Fearing that he would become typecast, Gere opted instead for the role of a sensitive, inarticulate adolescent in the film Bloodbrothers, a tale of the tensions within a working class Italian family. Yanks, a 1979 film about U.S. soldiers stationed in England, provided him with another more likeable character to play—that of Matt, the mess sergeant who is decent enough to wonder if he should consummate his affair with a virginal English girl just before shipping out for D-Day. Though carefully crafted and blessed with a star-studded cast including Vanessa Redgrave, Yanks failed to impress critics or the moviegoing public.

In 1980, Gere jumped to star status with the release of American Gigolo, Paul Schrader's highly stylized chronicle of the life of Julian Kay, a male prostitute on call for wealthy female clients. Though the ending hinted at spiritual redemption for Kay, the film primarily showed the hollowness of his life. Dark and ambiguous in tone, American Gigolo nevertheless made Gere a true matinee idol.

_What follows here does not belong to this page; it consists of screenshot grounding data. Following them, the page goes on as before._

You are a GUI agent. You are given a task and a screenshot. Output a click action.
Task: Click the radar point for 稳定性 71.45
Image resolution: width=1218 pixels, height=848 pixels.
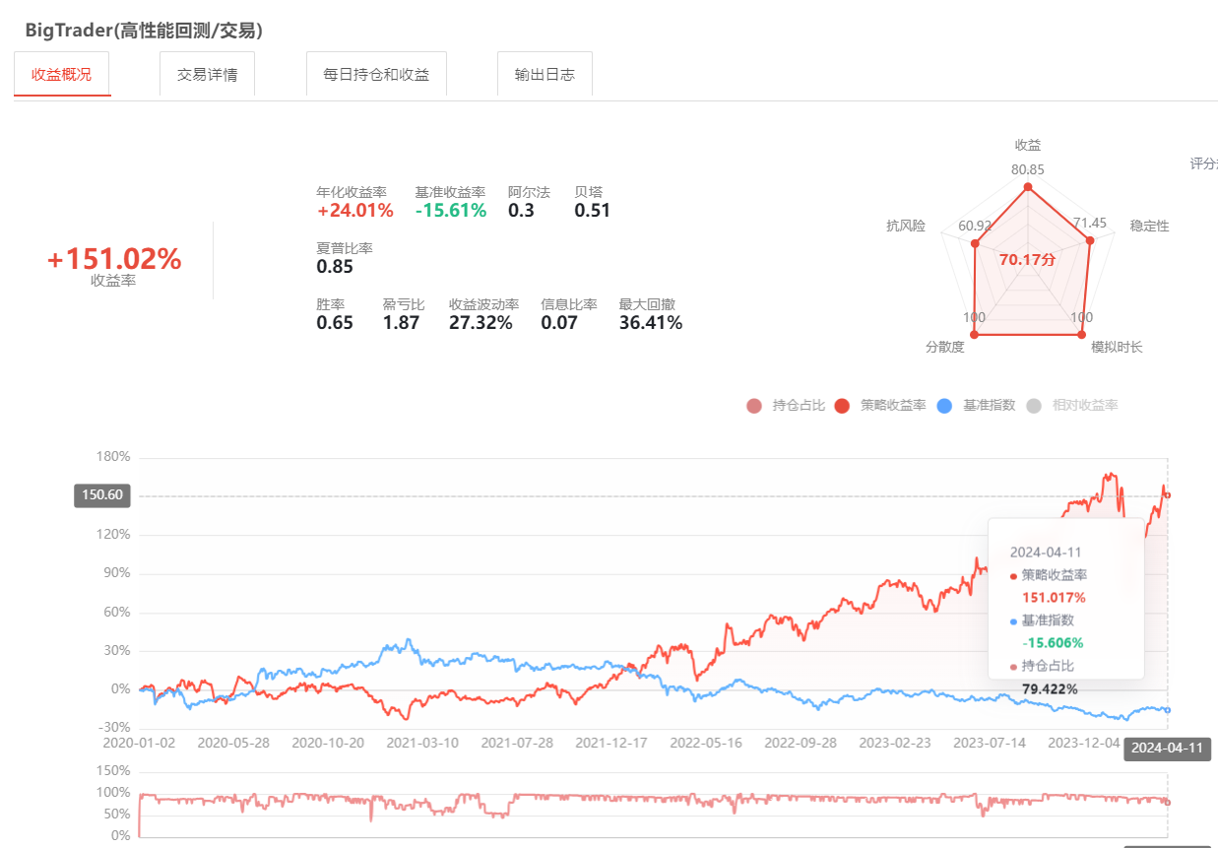pyautogui.click(x=1090, y=240)
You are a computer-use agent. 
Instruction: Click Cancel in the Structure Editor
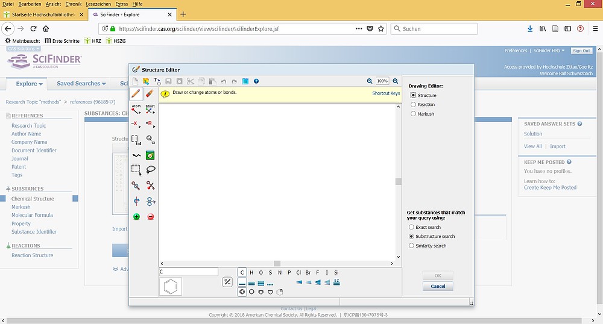(438, 286)
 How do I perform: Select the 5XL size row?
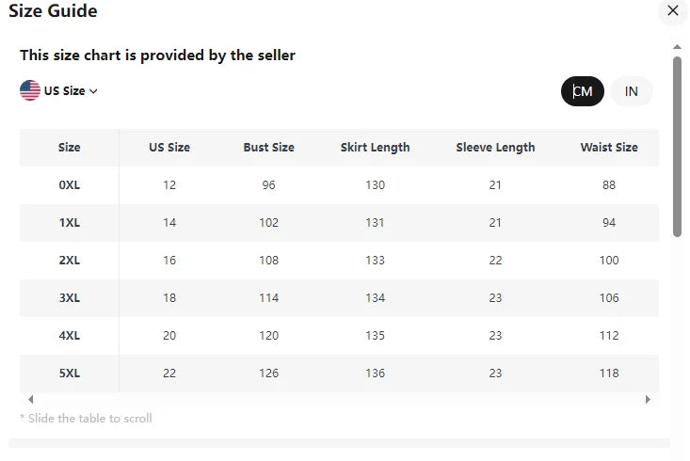point(339,374)
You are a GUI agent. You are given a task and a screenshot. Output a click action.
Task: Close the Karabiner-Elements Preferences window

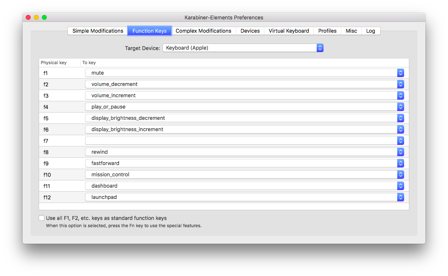point(28,17)
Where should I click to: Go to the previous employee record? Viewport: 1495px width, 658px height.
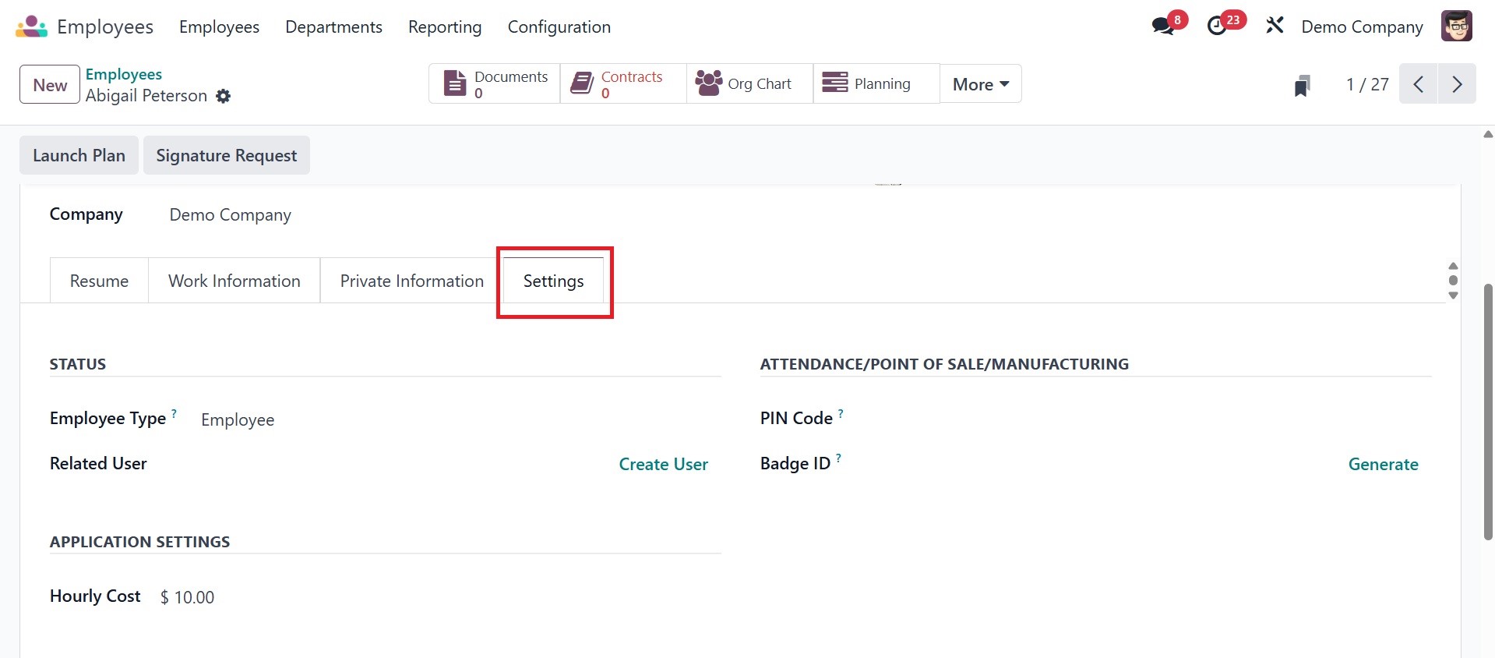1419,84
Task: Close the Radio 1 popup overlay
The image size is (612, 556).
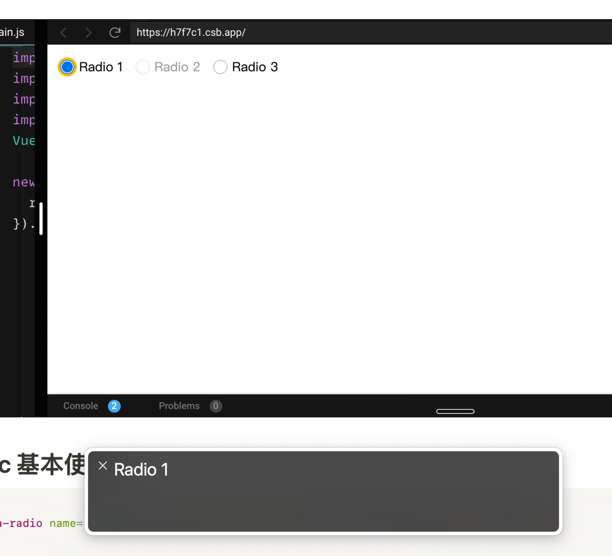Action: 103,466
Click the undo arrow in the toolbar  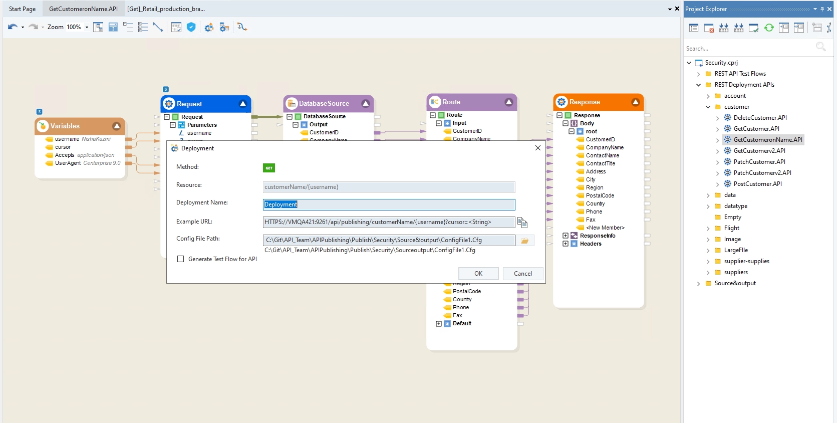[x=13, y=27]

» Audiences saw him impeccably dressed, surrounded by expensive possessions, playing a master of lovemaking technique. In no time at all he was "the fantasy object of women everywhere," according to Us interviewer David Rensin—ironically enough, as both Gere and Schrader felt that there were strong homoerotic overtones to the film. Gere's nude scenes provoked controversy and excitement, and as he commented to Sessums in Cosmopolitan, "I had no qualms about showing my body... I think America is weird about this. In Europe—where my sensibilities lie anyway—this is pretty parochial stuff."
Other actors might have worked hard to preserve the glamorous movie-star image that American Gigolo had created, but Gere took the daring step of returning to New York City theater just as the film was opening to play a gay Holocaust victim in Martin Sherman's drama Bent. Struggling to survive in a concentration camp, Gere's character masquerades as a Jew in order to hide his homosexuality. At the climax of the play, he and another actor were required to face the audience and explicitly fantasize about oral sex with each other. Critics were impressed with Gere's handling of this difficult role, which proved to be so emotionally draining for him that his hair turned gray during the play's run.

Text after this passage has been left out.